実は「国産石材の博物館」の国会議事堂
現在の国会議事堂は、1936年(昭和11年)に完成した。かっこよく書けば 「since1936」である。建築からすでに80年以上経過している。
参議院のウェブサイトによると、国会議事堂の建物は、地上3階(中央部分4階、中央塔9階)地下1階の鉄筋コンクリート造。となっている。中央塔の高さ65.45メートルは、竣工当時は日本でいちばん高い建物であったといわれている。
日本一高かった建物、国会議事堂
国会議事堂建設のための資材は、当時の最高品質の国産品を使用している。
『新版 議事堂の石』(新日本出版社)という本によると、議事堂に使用する石材は、全部国産品を使用する方針を実行し、外装用の花崗岩・安山岩を全国各地から集め、石材試験や化学分析が行われ、内装用には全国各地の大理石の名石が集められた、とある。

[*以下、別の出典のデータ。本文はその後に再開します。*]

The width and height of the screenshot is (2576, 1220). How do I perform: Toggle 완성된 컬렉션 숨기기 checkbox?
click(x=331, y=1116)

大正末から昭和始めにかけて建設された建築物には、国産の石材が使われていることがあり、とりわけ国会議事堂は「国産を貫いているだけではなく、現在では掘り尽くされて入手が困難のものを含め、最も豊富に日本の名石を一つの建物に集めている。(中略)議事堂はまことに『日本の石材博物館』となっている」(『新版 議事堂の石』)という。

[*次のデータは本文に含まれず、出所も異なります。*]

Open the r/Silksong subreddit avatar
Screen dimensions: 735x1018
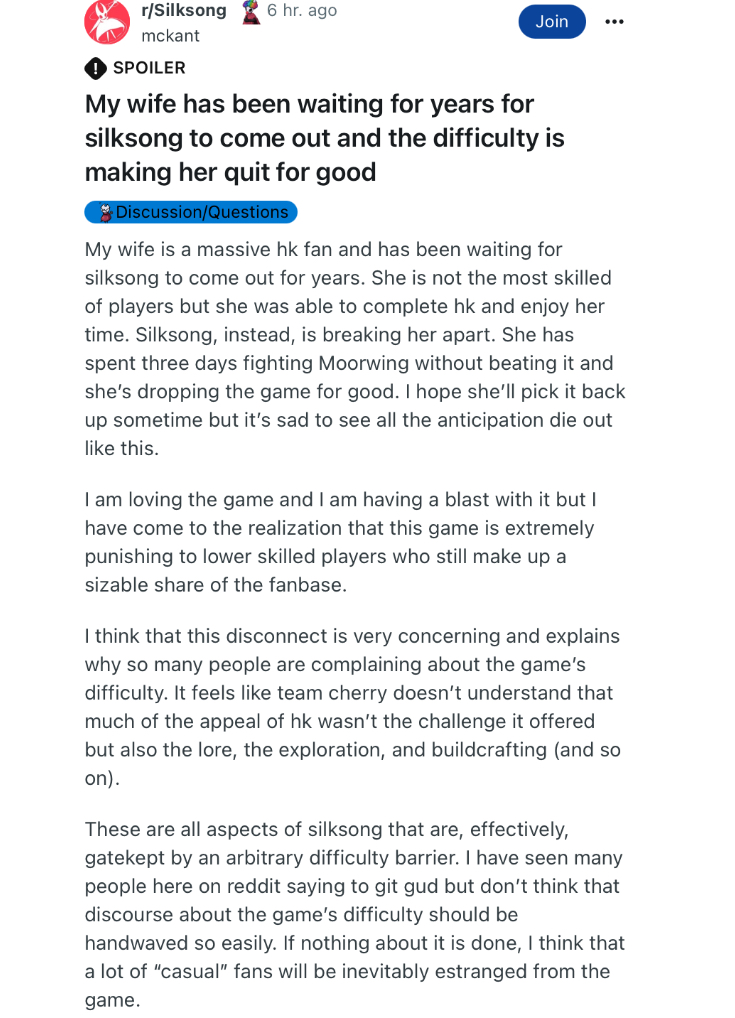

建築用の石材は、大正末ごろから徐々に輸入が増え、戦後はほぼ輸入石材ばかりになったことを考えると、国産にこだわった国会議事堂の石材がどれほど貴重か容易に想像できる。
建築中の国会議事堂(1927年)「帝国議会議事堂建築報告書」営繕管財局編纂より)
国会議事堂の見学はなんどか来たことがあるけれど、石材にはまったくといっていいほど注目していなかった。盲点だった。「日本の石材博物館」だなんて、なんだか楽しそうじゃないか。
そこで、石材に詳しい人と一緒に国会議事堂を見学し、主に石材に注目して建物を鑑賞してみたい。
左から、西村、西本さん、国会議事堂。議事堂の色白さよ
参議院、衆議院、どっちに行ったらいいの?
さて、日本の国会は、みなさまご存じのとおり、参議院と衆議院にわかれている。国会議事堂を、警視庁のある方から見ると、右が参議院、左が衆議院となっている。
右が参議院、左が衆議院
参議院と衆議院はまったくの別組織で、国会内の見学コースも、参議院と衆議院で内容が異なっており、まとめて見学することはできない。(一日で両方別々に見学することは可能)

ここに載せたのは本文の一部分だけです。